──────── RECORDS SUPPLIED ────────
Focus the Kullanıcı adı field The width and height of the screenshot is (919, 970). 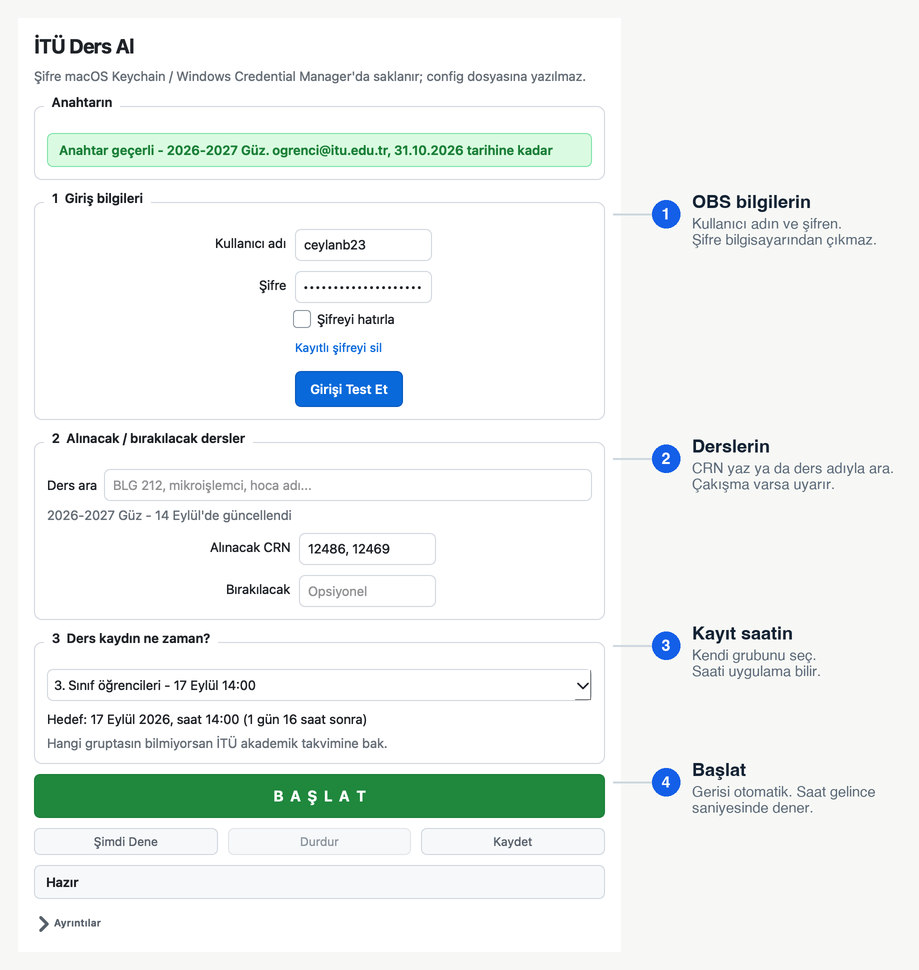(363, 245)
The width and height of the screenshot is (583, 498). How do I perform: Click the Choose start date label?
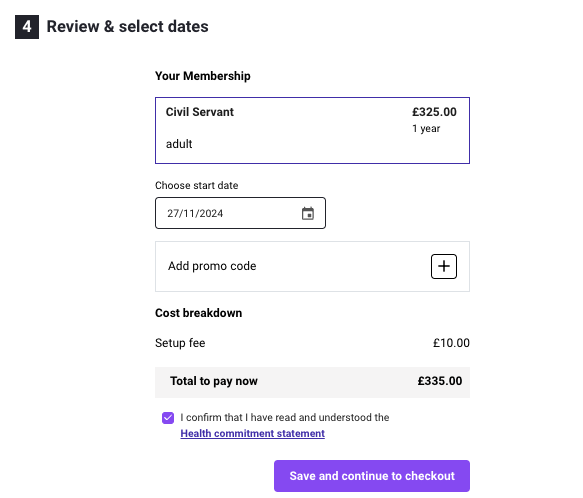[x=197, y=185]
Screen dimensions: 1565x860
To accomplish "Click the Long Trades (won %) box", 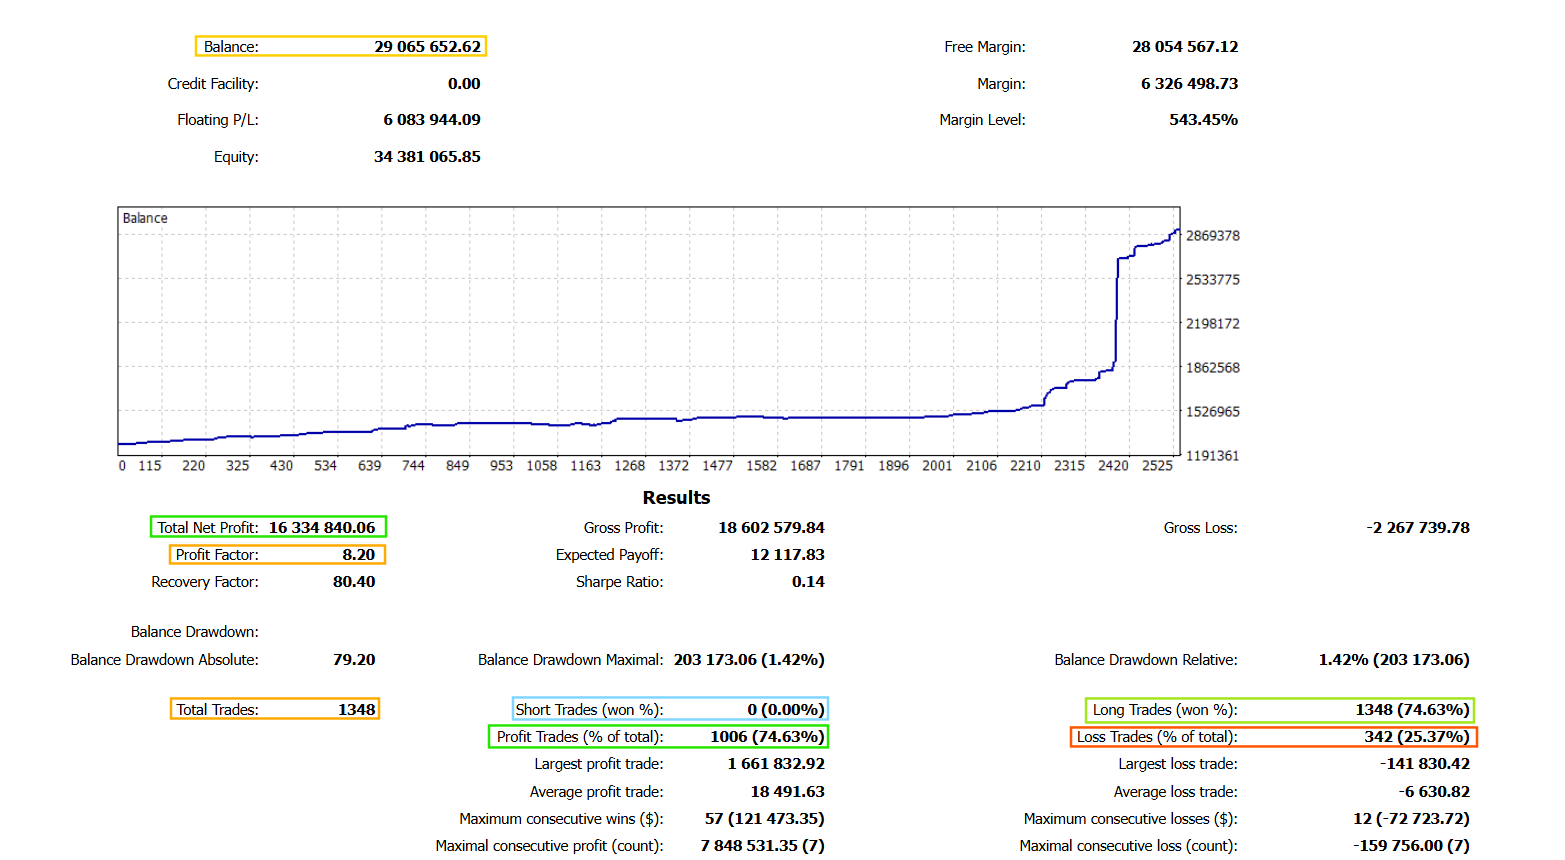I will (1279, 710).
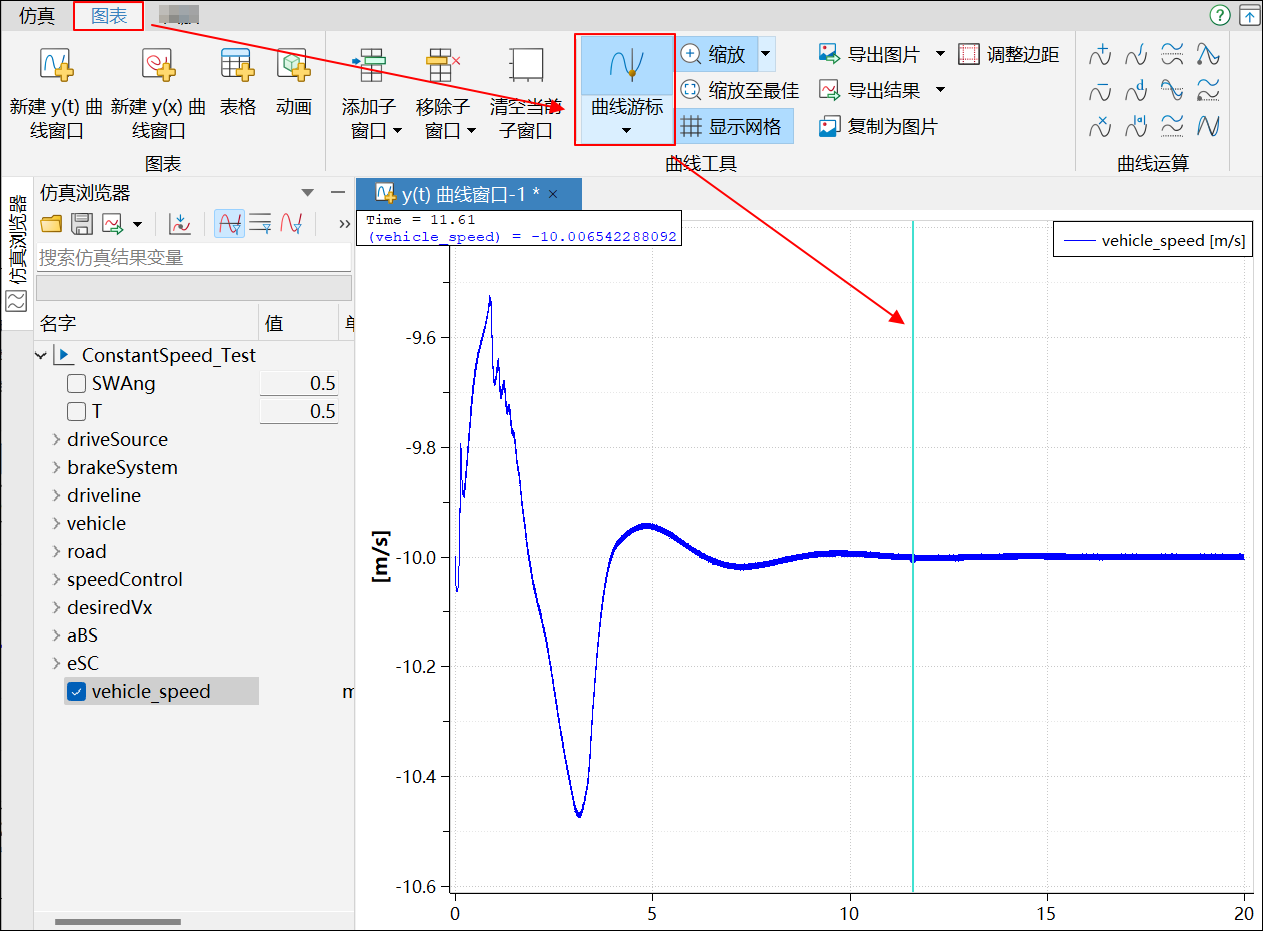Expand the driveSource tree node
This screenshot has width=1263, height=931.
point(56,440)
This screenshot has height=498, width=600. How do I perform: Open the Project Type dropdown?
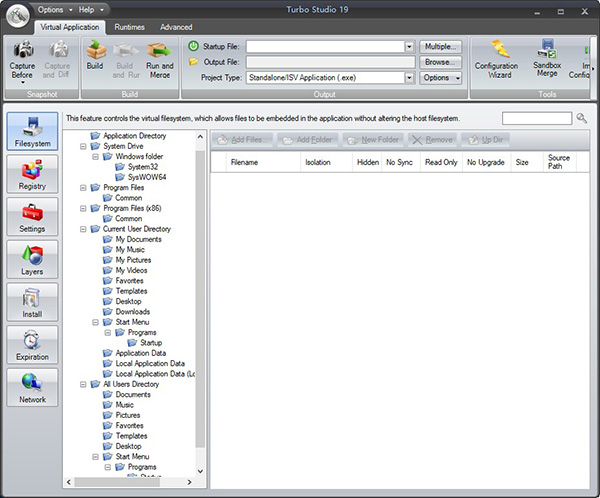(409, 77)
────────
### TO DO
What are the lines from the one containing "This screenshot has height=498, width=600." through the end of the records? Write them out exactly, leaving out the pictures.

### OUTPUT BELOW
This screenshot has height=498, width=600. How do I perform: Open the Project Type dropdown?
(409, 77)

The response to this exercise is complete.